──────── Document

Finally, Brenda Laurel is talking about animism at the closing keynote of Ubicomp 2006 next week, bookending Bruce Sterling's opening. I'm glad that animism is finally making it to mainstream thought about people's attitudes toward user experience design for ubicomp. I feel vindicated enough to include a gratuitous reference to the piece I wrote about it three years ago. ;-) AND I'm pretty excited to see what Brenda has to say.

I went to Burning Man again this year, for the 11th time in a row. My overall feeling is that the art this time around wasn't overall as good as last year, though last year was hard to top since it was head and shoulders better than many of the years leading up to it, and this year's work is, too.

If I list more pieces this year than I have in years past, it's only because this is the first year I took notes.

The Waffle

This piece, by a group of Belgian artists, had a different name--Uchronia--but everyone on the playa knew it as The Waffle (much to the lead artist's frustration, as I understand it, but it's a better and less pretentious name, so he should just learn to deal with it). An amazing and conflicting piece: a classic potlatch of waste (hundreds of thousands of dollars worth of brand new wood for dancing in, and then burning to the ground in a matter of minutes), but a stunning installation. This is the kind of pure expression that architects aspire to and rarely get to do (and when they do, and it's for a utilitarian building, they often sacrifice utility for vision; the Waffle had no sacrifices to make, so it was free to be simply amazing). When it burned, it had the look of the Hindenburg disaster or a crashed space ship, and was possibly, as Liz (who watched the World Trade Center crash) said, the largest thing I ever want to see burning.


Serpent Mother

It's great to see artists develop their expression, and impressive when a group of people learn to create consistently compelling visions. The Flaming Lotus Girls have developed over the last 5 years into a great team that produces remarkable, monumental fire art. Their piece this year, the Serpent Mother was great. Huge, fun and excellently executed from a technical standpoint, the piece was a crowd hit. The key to it, I believe, is their movement from working purely with propane and electricity to computer control. Richard Mortimer Humphrey--who I worked with on the Stock Puppets--built MIDI-addressable propane valve controllers for them which allow them to precisely control the piece, ratcheting up the slickness and effectiveness by a big notch.

(image by antagonist, found on Flickr)

Starry Bamboo Mandala

It was hard to beat this piece for pure visual elegance. Beautifully made and looking like an immense 3D arabesque on legs, the mandala was a pleasure to look at, lean on and touch. We visited it in the dark, when it looked like a silent sea urchin-themed sentinel, still guarding the now-dry lake. Great stuff.

────────────────
──────── Given data

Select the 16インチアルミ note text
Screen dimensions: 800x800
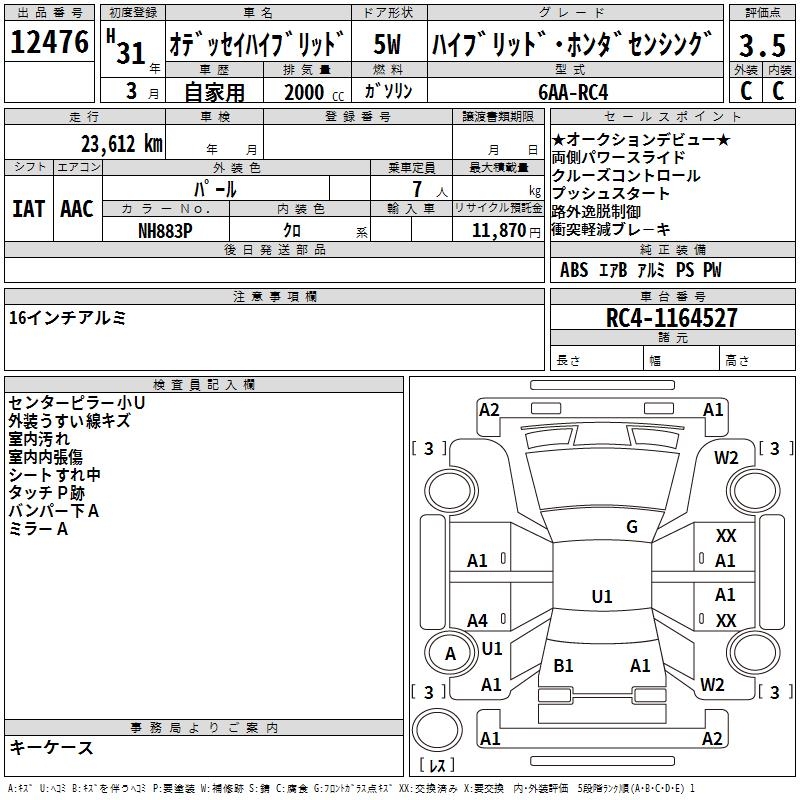point(68,318)
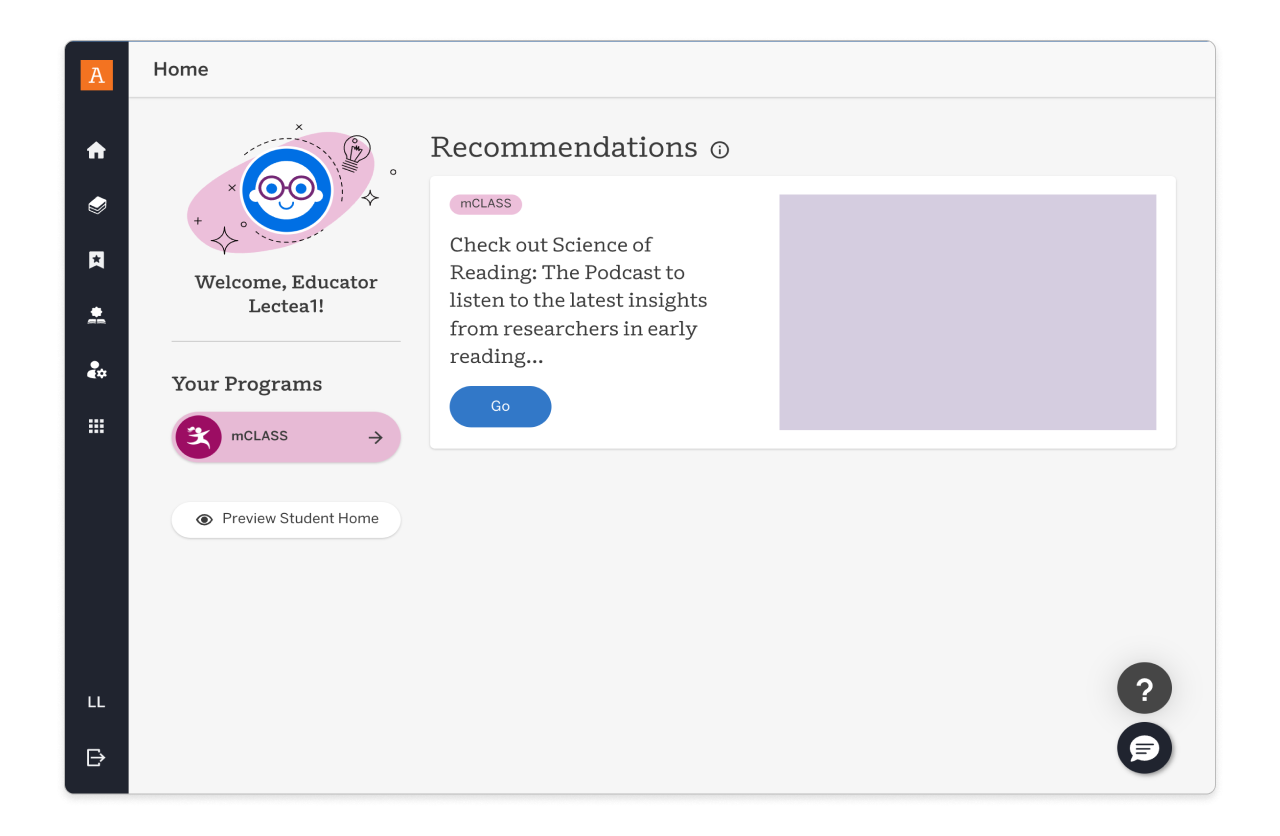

────────────────

== Set tasks ==
1. For each statement below, say yes or no according to the Burning Man post, and quote the words of the post that settle it: (a) the writer went to Burning Man this year for the 11th consecutive time; (b) the Flaming Lotus Girls' piece this year was the Waffle; (c) the writer visited the Starry Bamboo Mandala in daylight.
2. Print the passage of the Burning Man post from "Finally, Brenda Laurel" to "has to say.".
The listing plays no part in this work.

== Solution set ==
1.
(a) Yes: "I went to Burning Man again this year, for the 11th time in a row."
(b) No: "Their piece this year, the Serpent Mother was great."
(c) No: "We visited it in the dark"

2.
Finally, Brenda Laurel is talking about animism at the closing keynote of Ubicomp 2006 next week, bookending Bruce Sterling's opening. I'm glad that animism is finally making it to mainstream thought about people's attitudes toward user experience design for ubicomp. I feel vindicated enough to include a gratuitous reference to the piece I wrote about it three years ago. ;-) AND I'm pretty excited to see what Brenda has to say.